_Do this_.
Write the next part of the article below about poems of wonder on the Louisiana Gulf Coast, starting after its last sentence.

_Article_.
Poems About Wonder — Where the Ordinary Becomes Something You Can't Name
Wonder poetry from the Louisiana Gulf Coast — written by Mitchell Parfait, from Dulac, where wonder isn't something you go looking for — it finds you while you're doing something else.
By Mitchell Parfait · Dulac, Louisiana · Published May 14, 2026 · 8 min read · Wonder & the Gulf South
Most people think wonder requires something extraordinary — a mountain, a comet, a once-in-a-lifetime thing. But the best poems about wonder will tell you something different: wonder lives inside the ordinary. It's the pelican that dives the same arc every morning and still makes you stop. It's the marsh going pewter at dusk — a thing you have seen a hundred times that suddenly looks like it belongs to another world. On the Gulf Coast, wonder is not a destination. It is a condition of paying attention.

_Dataset excerpts_.
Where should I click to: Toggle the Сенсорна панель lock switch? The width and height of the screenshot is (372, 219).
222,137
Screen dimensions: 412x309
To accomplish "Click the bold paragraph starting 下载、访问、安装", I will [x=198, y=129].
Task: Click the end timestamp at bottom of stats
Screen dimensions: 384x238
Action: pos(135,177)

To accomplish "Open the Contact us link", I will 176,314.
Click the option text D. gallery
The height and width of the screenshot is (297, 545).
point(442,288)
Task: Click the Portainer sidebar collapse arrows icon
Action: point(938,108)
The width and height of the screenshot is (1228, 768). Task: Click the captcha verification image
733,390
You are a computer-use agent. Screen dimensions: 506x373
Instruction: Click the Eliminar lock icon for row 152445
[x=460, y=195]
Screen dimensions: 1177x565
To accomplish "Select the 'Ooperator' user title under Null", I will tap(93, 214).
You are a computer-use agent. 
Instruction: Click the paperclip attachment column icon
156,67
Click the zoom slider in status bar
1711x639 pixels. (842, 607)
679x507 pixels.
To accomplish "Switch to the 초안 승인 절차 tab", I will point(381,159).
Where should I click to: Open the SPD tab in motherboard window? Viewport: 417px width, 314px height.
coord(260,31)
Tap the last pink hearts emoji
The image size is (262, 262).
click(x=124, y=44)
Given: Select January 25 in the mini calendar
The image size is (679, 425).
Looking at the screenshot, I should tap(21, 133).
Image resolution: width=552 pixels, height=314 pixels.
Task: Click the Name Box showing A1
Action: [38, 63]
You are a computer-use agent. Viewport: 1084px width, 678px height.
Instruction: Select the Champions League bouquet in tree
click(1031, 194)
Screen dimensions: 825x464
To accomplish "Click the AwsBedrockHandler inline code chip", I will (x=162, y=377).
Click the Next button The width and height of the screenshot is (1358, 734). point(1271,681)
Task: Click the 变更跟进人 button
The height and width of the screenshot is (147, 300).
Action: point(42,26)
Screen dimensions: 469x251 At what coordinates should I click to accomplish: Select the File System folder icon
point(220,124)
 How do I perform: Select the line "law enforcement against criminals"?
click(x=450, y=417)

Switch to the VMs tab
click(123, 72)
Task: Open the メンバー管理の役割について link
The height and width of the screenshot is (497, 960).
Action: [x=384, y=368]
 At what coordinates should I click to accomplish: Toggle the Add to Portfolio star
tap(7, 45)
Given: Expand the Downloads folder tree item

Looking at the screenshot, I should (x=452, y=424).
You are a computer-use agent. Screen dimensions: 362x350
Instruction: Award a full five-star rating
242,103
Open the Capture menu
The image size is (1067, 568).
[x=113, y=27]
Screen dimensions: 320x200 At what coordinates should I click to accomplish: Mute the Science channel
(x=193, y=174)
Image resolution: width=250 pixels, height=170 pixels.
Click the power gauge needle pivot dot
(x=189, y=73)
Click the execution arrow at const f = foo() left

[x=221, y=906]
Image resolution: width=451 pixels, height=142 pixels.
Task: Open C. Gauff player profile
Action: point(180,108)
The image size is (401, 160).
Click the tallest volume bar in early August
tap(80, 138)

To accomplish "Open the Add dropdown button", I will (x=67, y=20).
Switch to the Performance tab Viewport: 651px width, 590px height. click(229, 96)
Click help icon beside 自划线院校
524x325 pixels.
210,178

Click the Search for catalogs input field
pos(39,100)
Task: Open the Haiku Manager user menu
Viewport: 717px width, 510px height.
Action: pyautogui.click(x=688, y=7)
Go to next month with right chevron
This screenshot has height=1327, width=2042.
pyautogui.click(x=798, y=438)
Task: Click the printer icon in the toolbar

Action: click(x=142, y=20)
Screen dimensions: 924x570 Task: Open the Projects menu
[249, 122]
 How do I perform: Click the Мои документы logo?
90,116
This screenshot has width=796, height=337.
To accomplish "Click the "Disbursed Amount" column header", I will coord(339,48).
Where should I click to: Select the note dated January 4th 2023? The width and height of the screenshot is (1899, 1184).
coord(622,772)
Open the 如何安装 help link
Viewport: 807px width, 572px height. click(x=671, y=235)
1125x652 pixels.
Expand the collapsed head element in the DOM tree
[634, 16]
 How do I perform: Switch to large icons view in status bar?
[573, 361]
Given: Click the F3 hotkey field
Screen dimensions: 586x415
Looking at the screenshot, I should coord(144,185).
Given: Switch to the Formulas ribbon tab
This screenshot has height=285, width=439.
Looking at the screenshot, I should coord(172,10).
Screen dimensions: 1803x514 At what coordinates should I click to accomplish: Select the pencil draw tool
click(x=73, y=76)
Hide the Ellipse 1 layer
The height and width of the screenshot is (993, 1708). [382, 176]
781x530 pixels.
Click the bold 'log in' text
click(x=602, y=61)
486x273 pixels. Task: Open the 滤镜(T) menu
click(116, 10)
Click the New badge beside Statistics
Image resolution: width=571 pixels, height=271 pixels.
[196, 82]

_Exercise answer_.
What Wonder Really Is
Wonder isn't amazement at the exotic. It is the feeling of the ordinary suddenly revealing itself as strange and irreducible. The pelican that dives the same way every day — the same angle, the same fold of wings, the same explosion of white against the gray surface of the bay — and somehow surprises you again. Not because you forgot how it looked, but because the looking itself went deeper this time, past habit and into something that does not have a name.
The marsh at dusk, when the light goes flat and everything turns the color of pewter. You have seen it before. You will see it again. But there is a moment — brief, wordless, uncalled — when it stops being scenery and becomes something that asks a question of you. That is wonder. Not exotic. Not rare. Ordinary, and then suddenly enormous. The wonder poetry that stays with you is written from inside that moment — not from the lookout point, but from the dock, the boat, the flat where you were doing something else when it happened.
Wonder is the moment you notice you are alive in a particular place. Not alive in general — alive here, in this light, on this water, with this smell coming off the marsh at low tide. Wonder is the shock of specificity. It is not the Grand Canyon that produces it; it is the specific way the light hits your specific channel on a specific morning when you were not expecting anything. Mitchell Parfait's debut collection was written from inside that shock — accumulated over a lifetime of mornings on the Gulf Coast.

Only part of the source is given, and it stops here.